» **Work instruction**: Filter the listing down to the lines containing the word "Instagram".

» **Input data**:
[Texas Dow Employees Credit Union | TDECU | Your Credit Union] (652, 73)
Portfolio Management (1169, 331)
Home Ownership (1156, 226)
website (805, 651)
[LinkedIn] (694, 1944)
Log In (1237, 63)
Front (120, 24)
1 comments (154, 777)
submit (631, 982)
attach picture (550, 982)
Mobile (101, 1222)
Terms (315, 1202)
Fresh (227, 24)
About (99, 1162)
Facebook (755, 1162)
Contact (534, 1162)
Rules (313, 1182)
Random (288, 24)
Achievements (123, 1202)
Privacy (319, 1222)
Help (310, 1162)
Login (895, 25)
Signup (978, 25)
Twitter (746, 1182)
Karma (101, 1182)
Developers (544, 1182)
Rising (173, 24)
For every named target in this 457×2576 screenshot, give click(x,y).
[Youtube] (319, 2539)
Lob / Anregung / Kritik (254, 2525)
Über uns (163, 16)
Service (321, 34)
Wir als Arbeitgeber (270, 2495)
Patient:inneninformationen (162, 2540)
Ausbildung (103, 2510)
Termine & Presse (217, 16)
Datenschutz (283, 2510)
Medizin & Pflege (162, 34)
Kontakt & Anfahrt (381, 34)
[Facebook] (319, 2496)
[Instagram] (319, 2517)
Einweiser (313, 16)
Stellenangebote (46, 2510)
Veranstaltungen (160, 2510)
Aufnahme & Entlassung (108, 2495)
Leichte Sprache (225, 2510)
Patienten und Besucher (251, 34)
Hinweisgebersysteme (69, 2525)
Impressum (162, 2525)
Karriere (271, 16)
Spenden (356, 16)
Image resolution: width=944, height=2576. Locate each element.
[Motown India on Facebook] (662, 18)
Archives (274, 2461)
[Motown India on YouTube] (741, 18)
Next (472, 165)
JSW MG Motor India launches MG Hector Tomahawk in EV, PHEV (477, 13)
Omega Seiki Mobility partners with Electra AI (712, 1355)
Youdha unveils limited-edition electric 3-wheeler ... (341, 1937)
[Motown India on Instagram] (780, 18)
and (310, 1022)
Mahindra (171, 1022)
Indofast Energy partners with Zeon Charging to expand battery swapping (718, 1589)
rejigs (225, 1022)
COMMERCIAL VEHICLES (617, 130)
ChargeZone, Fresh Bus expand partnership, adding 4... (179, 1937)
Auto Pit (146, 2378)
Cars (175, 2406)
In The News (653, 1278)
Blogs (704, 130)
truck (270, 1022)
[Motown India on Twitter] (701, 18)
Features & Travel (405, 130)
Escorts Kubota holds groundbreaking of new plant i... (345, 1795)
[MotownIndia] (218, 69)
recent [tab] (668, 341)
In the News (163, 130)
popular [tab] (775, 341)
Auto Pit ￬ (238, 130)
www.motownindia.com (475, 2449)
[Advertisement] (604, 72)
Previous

» **Exercise answer**:
[Instagram] (319, 2517)
[Motown India on Instagram] (780, 18)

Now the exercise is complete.